Svalbard's main settlement of Longyearbyen is an extremely safe town, one where crime is almost unheard of. A few things to remember:

  • Dress warmly, even in summer when night-time temperatures can fall below freezing.
  • In winter, ice on footpaths and other thoroughfares can be a hazard.
  • Listen to local advice when it comes to climbing the foothills of loose stones around former coal mines in the town's vicinity – landslides do occasionally occur in the surrounding area.

The Polar Bear Threat

Don't let your desire to see Svalbard's symbol, the polar bear, blind you to the fact that a close encounter with this iconic creature rarely ends well. As the signs on the outskirts of Longyearbyen attest, polar bears are a real danger almost everywhere in Svalbard. If you're straying beyond Longyearbyen's confines, you're strongly advised to go with an organised tour. Walk leaders carry guns and know how to use them. Standard equipment too, especially if you're camping, are trip wires with flares and distress flares – to fire at the ground in front of the bear, not to summon help, which could be hours away.

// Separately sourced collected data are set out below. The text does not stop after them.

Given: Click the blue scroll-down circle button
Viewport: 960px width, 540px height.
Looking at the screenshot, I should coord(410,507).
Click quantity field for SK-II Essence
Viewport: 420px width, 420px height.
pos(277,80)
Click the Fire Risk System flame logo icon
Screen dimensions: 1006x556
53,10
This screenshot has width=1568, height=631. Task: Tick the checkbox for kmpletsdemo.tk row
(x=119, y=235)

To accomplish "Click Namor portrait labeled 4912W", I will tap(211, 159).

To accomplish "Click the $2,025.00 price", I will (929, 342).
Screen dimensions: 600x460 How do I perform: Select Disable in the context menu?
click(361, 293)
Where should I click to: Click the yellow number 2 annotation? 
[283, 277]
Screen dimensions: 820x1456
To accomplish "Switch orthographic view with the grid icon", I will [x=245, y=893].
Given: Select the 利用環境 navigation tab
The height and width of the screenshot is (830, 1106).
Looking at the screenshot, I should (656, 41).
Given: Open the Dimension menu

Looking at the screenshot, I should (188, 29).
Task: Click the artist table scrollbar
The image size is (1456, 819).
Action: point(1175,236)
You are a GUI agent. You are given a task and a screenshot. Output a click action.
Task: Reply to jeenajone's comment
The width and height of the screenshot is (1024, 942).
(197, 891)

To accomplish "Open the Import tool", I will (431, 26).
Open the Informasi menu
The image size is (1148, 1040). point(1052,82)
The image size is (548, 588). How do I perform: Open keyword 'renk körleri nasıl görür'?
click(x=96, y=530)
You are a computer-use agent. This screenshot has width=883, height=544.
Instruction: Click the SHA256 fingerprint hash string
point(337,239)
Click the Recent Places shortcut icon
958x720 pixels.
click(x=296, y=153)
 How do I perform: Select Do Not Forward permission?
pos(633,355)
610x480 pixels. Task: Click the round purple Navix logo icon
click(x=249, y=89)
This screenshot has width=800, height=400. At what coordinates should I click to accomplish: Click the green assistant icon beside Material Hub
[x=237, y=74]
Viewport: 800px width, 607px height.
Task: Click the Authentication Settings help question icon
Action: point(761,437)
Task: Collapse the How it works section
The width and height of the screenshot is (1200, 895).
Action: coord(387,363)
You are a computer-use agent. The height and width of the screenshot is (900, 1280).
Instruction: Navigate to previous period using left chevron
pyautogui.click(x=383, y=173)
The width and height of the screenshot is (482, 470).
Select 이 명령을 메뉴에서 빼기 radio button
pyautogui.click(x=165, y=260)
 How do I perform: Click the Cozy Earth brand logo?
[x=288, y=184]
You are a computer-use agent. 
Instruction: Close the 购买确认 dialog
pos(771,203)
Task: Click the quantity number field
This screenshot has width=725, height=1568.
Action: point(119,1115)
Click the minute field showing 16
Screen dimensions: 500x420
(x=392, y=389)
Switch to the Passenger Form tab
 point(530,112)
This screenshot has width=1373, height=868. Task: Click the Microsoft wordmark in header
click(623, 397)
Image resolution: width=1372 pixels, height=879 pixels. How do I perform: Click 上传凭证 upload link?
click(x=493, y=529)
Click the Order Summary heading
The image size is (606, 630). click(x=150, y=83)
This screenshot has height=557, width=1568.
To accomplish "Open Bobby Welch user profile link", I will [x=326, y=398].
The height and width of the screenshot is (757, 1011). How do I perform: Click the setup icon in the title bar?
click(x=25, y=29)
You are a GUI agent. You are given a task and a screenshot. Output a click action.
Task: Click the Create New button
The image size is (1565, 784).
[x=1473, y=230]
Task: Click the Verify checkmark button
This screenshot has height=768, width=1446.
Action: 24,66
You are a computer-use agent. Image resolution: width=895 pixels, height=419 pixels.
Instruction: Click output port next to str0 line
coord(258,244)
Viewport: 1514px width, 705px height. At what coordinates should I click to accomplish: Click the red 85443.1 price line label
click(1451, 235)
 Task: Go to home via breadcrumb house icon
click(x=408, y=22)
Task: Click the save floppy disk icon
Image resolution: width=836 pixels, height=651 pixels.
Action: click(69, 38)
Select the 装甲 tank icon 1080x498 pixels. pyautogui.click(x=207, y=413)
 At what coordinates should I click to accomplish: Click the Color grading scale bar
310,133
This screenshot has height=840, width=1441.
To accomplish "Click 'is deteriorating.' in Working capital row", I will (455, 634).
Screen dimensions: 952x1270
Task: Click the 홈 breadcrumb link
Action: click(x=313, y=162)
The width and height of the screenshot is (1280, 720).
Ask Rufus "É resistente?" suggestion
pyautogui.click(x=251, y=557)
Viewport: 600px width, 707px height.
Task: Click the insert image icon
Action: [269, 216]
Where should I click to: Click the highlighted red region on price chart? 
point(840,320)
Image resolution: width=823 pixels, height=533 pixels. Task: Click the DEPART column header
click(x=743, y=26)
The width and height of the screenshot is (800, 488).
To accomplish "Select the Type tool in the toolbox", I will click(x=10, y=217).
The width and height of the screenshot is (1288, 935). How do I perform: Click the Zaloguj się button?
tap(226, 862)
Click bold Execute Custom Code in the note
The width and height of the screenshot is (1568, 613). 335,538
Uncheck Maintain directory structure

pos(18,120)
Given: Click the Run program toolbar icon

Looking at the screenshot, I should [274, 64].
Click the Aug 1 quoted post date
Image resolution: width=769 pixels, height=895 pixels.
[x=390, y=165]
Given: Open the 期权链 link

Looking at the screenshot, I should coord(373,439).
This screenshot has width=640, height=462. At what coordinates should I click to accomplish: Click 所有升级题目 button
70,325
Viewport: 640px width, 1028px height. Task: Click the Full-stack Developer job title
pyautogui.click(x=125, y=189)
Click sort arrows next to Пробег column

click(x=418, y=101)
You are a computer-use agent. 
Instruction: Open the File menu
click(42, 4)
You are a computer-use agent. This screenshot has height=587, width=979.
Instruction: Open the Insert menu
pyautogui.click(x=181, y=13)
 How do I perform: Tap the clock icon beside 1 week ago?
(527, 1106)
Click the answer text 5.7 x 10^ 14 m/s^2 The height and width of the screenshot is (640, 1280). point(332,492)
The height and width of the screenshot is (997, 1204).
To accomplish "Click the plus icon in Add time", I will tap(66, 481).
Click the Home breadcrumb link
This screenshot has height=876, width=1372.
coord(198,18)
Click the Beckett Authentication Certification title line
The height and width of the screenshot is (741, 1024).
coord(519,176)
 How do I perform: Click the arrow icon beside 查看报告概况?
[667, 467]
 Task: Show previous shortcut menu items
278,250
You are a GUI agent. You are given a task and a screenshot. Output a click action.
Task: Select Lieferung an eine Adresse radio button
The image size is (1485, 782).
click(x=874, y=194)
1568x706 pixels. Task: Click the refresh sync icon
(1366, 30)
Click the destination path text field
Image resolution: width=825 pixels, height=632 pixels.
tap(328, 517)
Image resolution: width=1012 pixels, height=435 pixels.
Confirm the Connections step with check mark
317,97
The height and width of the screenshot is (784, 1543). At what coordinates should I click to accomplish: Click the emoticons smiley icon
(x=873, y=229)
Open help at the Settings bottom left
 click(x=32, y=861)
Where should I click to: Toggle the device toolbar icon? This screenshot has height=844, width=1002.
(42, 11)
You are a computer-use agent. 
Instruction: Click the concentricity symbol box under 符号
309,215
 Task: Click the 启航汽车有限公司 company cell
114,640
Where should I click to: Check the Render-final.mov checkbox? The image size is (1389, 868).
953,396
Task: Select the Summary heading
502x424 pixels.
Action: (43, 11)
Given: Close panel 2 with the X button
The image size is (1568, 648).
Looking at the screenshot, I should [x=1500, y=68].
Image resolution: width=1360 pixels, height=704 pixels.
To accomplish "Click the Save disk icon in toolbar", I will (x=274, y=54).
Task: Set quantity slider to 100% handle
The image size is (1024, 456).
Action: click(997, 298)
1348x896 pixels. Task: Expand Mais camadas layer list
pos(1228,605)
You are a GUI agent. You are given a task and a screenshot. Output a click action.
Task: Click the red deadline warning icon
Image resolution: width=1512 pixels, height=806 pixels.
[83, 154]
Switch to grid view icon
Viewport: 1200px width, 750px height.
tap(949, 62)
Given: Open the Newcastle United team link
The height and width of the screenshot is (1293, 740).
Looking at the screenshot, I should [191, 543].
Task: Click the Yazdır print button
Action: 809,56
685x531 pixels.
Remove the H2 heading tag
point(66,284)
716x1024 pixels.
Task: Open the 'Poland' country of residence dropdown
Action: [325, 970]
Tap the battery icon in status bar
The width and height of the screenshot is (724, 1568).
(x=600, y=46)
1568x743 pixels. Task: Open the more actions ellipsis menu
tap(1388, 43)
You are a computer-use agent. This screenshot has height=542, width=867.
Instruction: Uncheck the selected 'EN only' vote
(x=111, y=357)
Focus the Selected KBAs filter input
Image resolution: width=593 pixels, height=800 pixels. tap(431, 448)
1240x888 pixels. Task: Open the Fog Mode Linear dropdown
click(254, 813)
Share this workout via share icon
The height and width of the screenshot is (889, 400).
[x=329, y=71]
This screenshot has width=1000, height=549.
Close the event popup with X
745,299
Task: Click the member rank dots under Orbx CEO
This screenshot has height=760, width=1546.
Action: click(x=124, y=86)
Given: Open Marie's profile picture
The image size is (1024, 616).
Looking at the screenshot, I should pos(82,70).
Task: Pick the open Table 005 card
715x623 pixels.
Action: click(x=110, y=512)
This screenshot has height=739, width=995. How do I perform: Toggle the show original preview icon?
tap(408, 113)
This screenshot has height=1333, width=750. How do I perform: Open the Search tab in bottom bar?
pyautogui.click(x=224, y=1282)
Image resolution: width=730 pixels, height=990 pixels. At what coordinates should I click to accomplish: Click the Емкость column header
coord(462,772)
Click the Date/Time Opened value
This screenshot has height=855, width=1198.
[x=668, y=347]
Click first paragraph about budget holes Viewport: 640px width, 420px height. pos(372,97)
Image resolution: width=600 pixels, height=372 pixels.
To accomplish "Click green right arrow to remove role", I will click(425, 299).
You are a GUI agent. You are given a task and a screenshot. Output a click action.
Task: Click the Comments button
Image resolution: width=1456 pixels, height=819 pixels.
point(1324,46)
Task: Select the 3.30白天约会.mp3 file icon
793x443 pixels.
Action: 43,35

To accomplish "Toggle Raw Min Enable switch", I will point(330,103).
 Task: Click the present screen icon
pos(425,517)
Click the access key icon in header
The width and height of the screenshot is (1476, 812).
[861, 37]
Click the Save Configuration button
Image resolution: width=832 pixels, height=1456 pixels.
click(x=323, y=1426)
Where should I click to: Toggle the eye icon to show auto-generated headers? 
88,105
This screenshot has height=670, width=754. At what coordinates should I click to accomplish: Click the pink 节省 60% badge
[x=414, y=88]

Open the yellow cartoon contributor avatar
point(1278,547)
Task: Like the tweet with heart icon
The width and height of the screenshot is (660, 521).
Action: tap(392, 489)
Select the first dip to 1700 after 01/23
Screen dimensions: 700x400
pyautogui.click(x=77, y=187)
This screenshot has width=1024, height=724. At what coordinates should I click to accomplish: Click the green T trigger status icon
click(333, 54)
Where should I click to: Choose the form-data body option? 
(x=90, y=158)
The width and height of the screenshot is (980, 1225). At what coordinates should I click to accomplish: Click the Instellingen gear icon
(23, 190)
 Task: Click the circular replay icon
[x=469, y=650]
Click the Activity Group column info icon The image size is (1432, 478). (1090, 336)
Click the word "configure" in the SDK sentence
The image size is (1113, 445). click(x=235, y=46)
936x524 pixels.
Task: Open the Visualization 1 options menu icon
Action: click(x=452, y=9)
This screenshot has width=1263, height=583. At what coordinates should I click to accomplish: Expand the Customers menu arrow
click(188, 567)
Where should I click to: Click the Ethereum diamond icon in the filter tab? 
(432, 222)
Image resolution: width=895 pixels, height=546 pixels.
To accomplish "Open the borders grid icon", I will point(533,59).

With patterns of polar bear behaviour changing as sea ice levels shrink and tourist numbers increase, close encounters with polar bears are becoming more common. In 2015 a tourist was injured when a bear attacked his tent, while four polar bears were shot in self-defence in 2016 (double the annual average). In one incident, four tourists shot and killed a bear that attacked them while they were skiing in the far north of the archipelago. An investigation found that the tourists had correctly followed all procedures. In another incident, a three-year-old polar bear was sedated and relocated to another part of Svalbard after it was sighted in Longyearbyen.

The last bear fatality was in 2011 in the vicinity of the Von Post glacier, 40km from Longyearbyen. The previous fatality, in 1995, happened only 2km from Longyearbyen.